With the Cleveland State announcement, AltaClaro is at it again, this time at the other end of the spectrum: helping law students master GenAI skills before they get out in the real world. It’s important because it will give students an advantage in a job market where firms are actively looking for young lawyers who know something about how to actually use the tools. If nothing else, it saves them training time.
And in many firms, supervising lawyers may not have a clue themselves and certainly have no formal training programs. That leaves it to younger lawyers to figure it out as they go. That’s not healthy, and as we have seen from all the citations to nonexistent cases or those which contain inaccuracies, downright dangerous. So, it makes absolute sense to offer such a program.
Some Questions
As expected, the initiative raises important questions about implementation, scope, and potential unintended consequences.

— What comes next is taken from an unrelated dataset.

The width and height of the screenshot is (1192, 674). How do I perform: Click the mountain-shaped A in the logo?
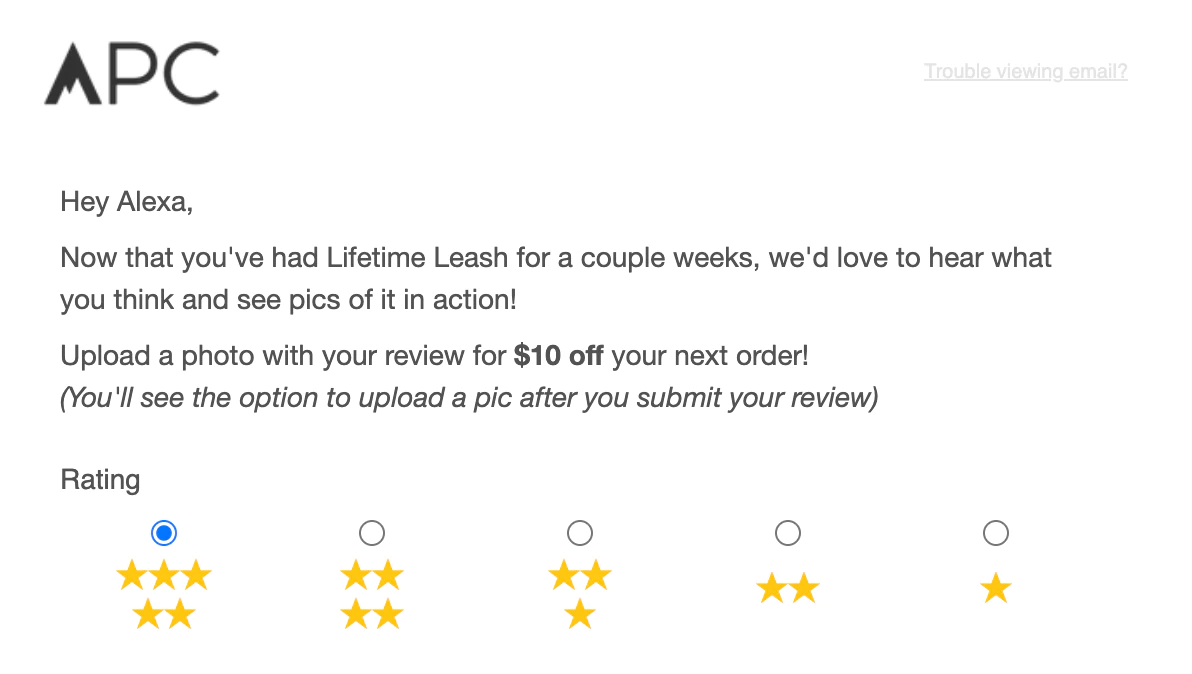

First and foremost, there’s a commitment question since the course is an extracurricular one. Given the potential fundamental impact of GenAI, shouldn’t it be a mandatory, for-credit course instead of just optional? The optional status suggests that GenAI competency is a nice-to-have rather than essential. That’s a problem when ethical rules require GenAI competency.
And will the course be long enough to impart the kind of skill and knowledge needed? Moreover, effective use of GenAI skills requires critical thinking skills, as I have discussed. Will the course help students develop these skills? Will it teach students to think like lawyers and not just like an LLM?
And there is the reliance factor. Firms may see the certificate and think the holder knows all there is to know about GenAI and conclude no further training is necessary. It’s already bad enough when older lawyers presume that just because a lawyer is younger, they somehow have all the tech skills needed. Now firms can point to someone with an honest to goodness certificate confirming that misplaced assumption.
A Start
But given all that, the course is a start. It’s a recognition on the part of the law school of the need for training in a tremendously important area that, for better or worse, is remaking the profession. CSU is joining a group of law schools like Vanderbilt, Suffolk, and others who recognize their responsibility to students and, for that matter, to the profession to deal with the realities of GenAI in a systematic way.
As for AltaClaro, I have never taken one of their courses and can’t vouch for how good they are. But the concept is sound: training by doing and using experts not only to talk but to show and guide in actual simulations. As cofounder Abdi Shayesteh, once told me, “You can’t learn to swim by watching videos.”
AltaClaro’s approach to legal training is refreshing and its recognition of the need for GenAI training is not only noteworthy, but also of critical importance. GenAI is not going away and, as we see over and over as courts sanction lawyers for inappropriate use, understanding it and how to use it are fundamental to today’s practice.
The time has come for systematic GenAI training in law schools. The question isn’t whether law schools should offer these courses, it’s whether they can afford to not only offer them but to make them mandatory.
Stephen Embry is a lawyer, speaker, blogger, and writer. He publishes TechLaw Crossroads, a blog devoted to the examination of the tension between technology, the law, and the practice of law.